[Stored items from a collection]
···
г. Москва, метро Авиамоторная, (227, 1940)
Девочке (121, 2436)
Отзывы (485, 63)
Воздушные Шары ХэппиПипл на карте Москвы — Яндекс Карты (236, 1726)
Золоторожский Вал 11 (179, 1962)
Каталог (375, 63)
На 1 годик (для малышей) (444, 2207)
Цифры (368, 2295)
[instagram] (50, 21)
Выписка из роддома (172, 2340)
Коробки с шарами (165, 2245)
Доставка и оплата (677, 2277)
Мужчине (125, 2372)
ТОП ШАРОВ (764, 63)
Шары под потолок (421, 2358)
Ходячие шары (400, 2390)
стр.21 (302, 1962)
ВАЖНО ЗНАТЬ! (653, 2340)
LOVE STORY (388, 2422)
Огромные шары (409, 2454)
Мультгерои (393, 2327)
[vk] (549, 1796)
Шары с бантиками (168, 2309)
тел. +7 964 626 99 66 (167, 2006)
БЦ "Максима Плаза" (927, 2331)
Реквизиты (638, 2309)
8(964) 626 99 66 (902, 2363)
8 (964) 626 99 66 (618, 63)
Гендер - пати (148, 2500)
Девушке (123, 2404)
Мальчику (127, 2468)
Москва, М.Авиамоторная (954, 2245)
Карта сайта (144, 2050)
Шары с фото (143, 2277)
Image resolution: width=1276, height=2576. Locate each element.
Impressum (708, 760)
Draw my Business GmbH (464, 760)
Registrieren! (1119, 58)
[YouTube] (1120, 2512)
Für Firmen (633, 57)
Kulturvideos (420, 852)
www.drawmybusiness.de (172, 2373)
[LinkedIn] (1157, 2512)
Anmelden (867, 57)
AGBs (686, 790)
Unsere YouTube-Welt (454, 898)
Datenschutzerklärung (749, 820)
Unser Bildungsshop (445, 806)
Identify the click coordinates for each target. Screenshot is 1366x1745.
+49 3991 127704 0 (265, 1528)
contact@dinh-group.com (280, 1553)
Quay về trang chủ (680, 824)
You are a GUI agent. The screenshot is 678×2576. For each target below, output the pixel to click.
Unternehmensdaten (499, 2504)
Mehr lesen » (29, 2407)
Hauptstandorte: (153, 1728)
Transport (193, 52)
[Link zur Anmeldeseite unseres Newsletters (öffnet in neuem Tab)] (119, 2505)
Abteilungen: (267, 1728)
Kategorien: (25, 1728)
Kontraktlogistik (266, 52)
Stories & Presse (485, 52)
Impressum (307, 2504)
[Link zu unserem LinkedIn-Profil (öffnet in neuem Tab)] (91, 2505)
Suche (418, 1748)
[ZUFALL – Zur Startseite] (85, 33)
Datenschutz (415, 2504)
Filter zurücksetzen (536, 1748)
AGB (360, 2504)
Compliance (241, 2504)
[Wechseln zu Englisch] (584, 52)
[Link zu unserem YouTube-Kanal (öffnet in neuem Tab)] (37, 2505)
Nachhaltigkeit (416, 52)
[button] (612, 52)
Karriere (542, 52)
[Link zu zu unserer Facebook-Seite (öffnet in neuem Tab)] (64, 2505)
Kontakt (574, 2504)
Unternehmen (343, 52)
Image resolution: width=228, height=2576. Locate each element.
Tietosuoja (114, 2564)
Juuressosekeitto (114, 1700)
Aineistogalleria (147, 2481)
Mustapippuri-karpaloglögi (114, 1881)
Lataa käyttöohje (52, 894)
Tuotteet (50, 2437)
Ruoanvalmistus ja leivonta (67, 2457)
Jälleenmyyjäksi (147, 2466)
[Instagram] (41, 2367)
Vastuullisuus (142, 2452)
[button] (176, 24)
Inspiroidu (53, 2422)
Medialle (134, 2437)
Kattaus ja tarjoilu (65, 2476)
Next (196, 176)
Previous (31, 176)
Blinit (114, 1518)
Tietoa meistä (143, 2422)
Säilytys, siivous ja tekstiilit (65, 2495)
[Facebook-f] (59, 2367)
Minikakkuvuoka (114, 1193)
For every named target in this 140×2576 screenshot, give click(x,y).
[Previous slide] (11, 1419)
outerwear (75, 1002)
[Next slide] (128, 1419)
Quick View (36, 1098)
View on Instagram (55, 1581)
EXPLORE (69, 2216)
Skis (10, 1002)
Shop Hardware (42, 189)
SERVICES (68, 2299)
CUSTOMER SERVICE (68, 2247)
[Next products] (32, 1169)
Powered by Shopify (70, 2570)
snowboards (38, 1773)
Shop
···
**WORK ITEM**: Only one stretch of the entries above is wanted: the lines from the one containing "Image resolution: width=1276, height=2576." through the one containing "Aineistogalleria (147, 2481)". Please reproduce it exactly.

**WRITTEN SOLUTION**:
Image resolution: width=1276, height=2576. Locate each element.
Impressum (708, 760)
Draw my Business GmbH (464, 760)
Registrieren! (1119, 58)
[YouTube] (1120, 2512)
Für Firmen (633, 57)
Kulturvideos (420, 852)
www.drawmybusiness.de (172, 2373)
[LinkedIn] (1157, 2512)
Anmelden (867, 57)
AGBs (686, 790)
Unsere YouTube-Welt (454, 898)
Datenschutzerklärung (749, 820)
Unser Bildungsshop (445, 806)
Identify the click coordinates for each target. Screenshot is 1366x1745.
+49 3991 127704 0 (265, 1528)
contact@dinh-group.com (280, 1553)
Quay về trang chủ (680, 824)
You are a GUI agent. The screenshot is 678×2576. For each target below, output the pixel to click.
Unternehmensdaten (499, 2504)
Mehr lesen » (29, 2407)
Hauptstandorte: (153, 1728)
Transport (193, 52)
[Link zur Anmeldeseite unseres Newsletters (öffnet in neuem Tab)] (119, 2505)
Abteilungen: (267, 1728)
Kategorien: (25, 1728)
Kontraktlogistik (266, 52)
Stories & Presse (485, 52)
Impressum (307, 2504)
[Link zu unserem LinkedIn-Profil (öffnet in neuem Tab)] (91, 2505)
Suche (418, 1748)
[ZUFALL – Zur Startseite] (85, 33)
Datenschutz (415, 2504)
Filter zurücksetzen (536, 1748)
AGB (360, 2504)
Compliance (241, 2504)
[Wechseln zu Englisch] (584, 52)
[Link zu unserem YouTube-Kanal (öffnet in neuem Tab)] (37, 2505)
Nachhaltigkeit (416, 52)
[button] (612, 52)
Karriere (542, 52)
[Link zu zu unserer Facebook-Seite (öffnet in neuem Tab)] (64, 2505)
Kontakt (574, 2504)
Unternehmen (343, 52)
Image resolution: width=228, height=2576. Locate each element.
Tietosuoja (114, 2564)
Juuressosekeitto (114, 1700)
Aineistogalleria (147, 2481)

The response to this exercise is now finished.